Saturday, August 1, 2009

Game Concept

The goal of the project is to see how gaze and voice can be used to interact in video games. In my last post I went through the game design implications arising from running the user trial. The main implication being that of time constraint. That is, the game needs to be simple enough for participants to get to grips with in order to play it at least twice within 20 minutes.

Obviously while the game needs to be simplistic enough to allow for a quick turn-around of participants, it also needs to be challenging enough so that any data gathered is valid. The game should include as many common gaming tasks as possible, such as, navigation, object selection and so on. I also wanted the game to have a fun, action, adventure, cartoon-like feel.

So with all this in mind, the concept for the game is as follows: the player is trapped in a rabbit warren, inhabited by evil bunny rabbits, from which they must escape. Players will be presented with a labyrinth of tunnels which they must find their way out of, collecting coins along the way, all the while avoid evil rabbits. Once the exit is found, players can only gain freedom (and win the game) depending on the number of coins collected. I have given it the working title "Rabbit Run".

The game is in first-person perspective, which, I think, lends itself well to gaze input. The above screen capture is taken from a demo I am working on at the moment. It shows the tunnels, the player must navigate through and one of the coins which must be collected along the way. Notice too the root in the tunnel, an obstacle which players must jump over. There will also be other roots higher up the tunnel wall, making players crouch to get past. Players will be given a map to guide them through the maze, which shows the areas of the maze traveled through. More on this in a later post, since there will be a subtle difference when using gaze interaction.

For the 3D models I have been getting help from a friend of mine, Rod Flynn, a graphic designer, who runs Who Design. He is interested in learning some more about 3D modelling and animations for games and has very kindly agreed to help out with the models used in the game. His expertise in 3ds Max has accelerated the creation of 3D models and to a higher standard than I could hope to achieve myself.

I leave you with a quick video of navigation through the warren. This particular video is fairly basic with no collision detection even. I will post new videos as I add more features.

Friday, July 31, 2009

User Trial: Implications for Game Design

The next part of the development is of course the game itself. One of the main objectives of the project is to gather useful information from which conclusions can be drawn, such as:
  • How does gaze and voice compare with keyboard and mouse as a means of interaction
  • How enjoyable is the use of gaze and voice as a means of interaction
To gather this information necessitates the running of a user trial. The first objective is (relatively) easy to quantify, by gathering and saving data while participants play the game.
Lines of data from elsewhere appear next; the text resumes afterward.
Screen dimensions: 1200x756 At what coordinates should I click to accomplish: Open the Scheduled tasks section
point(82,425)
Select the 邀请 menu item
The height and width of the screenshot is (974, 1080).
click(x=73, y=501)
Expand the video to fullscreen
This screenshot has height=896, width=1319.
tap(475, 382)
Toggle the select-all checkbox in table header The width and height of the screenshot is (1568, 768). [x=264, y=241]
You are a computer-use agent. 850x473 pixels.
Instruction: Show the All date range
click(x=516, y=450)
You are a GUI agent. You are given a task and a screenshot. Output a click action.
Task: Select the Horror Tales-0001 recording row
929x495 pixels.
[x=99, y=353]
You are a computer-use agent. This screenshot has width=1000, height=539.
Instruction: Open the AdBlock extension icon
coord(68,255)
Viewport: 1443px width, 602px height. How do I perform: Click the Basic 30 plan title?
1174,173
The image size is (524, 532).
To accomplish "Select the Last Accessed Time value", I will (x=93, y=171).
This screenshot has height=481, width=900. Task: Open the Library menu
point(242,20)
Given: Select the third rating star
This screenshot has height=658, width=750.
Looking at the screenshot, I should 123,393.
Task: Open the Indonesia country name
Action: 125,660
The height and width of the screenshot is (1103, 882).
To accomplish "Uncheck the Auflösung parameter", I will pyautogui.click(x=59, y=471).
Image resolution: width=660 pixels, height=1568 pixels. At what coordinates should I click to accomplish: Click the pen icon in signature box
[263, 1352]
However it also means that comparisons need to be made, which in turn means participants will need to play the game using both modes of interaction, that is, play the game using conventional interaction devices and then with gaze and voice.

Another consideration is, if gaze and voice proves not to be a viable form of interaction, which mode of interaction was at fault? The gaze or the voice? So ideally data needs to be gathered to resolve this. This can be done by varying the different combinations of interaction so gaze and keyboard could be compared against mouse and voice.

This would mean that the user trial would be potentially asking participants to play the game 4 different times, with the four different combinations of interaction. This is has two main drawbacks. Firstly players are likely to improve at the game the more they play it. So by the time participants play using the 4th type of interaction, it is difficult to determine if the means of interaction has benefited the player or was it simply due to their skill level improving over time. The second drawback is time, it is unreasonable to ask participant to spend longer than 20 minutes completing such a user trial. Anything longer and they may begin to lose interest skewing results. Another aspect, regarding the duration of the user trial is that users will need to demo the game to get a feel for it. This again takes time away from the experiment itself.

So with this in mind the game needs to be relatively simple so users can get get to grips with it quickly and finish it within a reasonable time frame. Asking participants to play it more than twice would be unreasonable. Given the need for two different comparisons, involving four different types of interaction means that there should be 2 groups of experiments as follows;
  • Keyboard & Mouse versus Gaze & Voice
  • Keyboard & Gaze versus Mouse & Voice
Obviously the former comparison is of more importance and will require more participants. The second is more of a control group to see if there is a significant lacking in either gaze or voice as a means of interaction.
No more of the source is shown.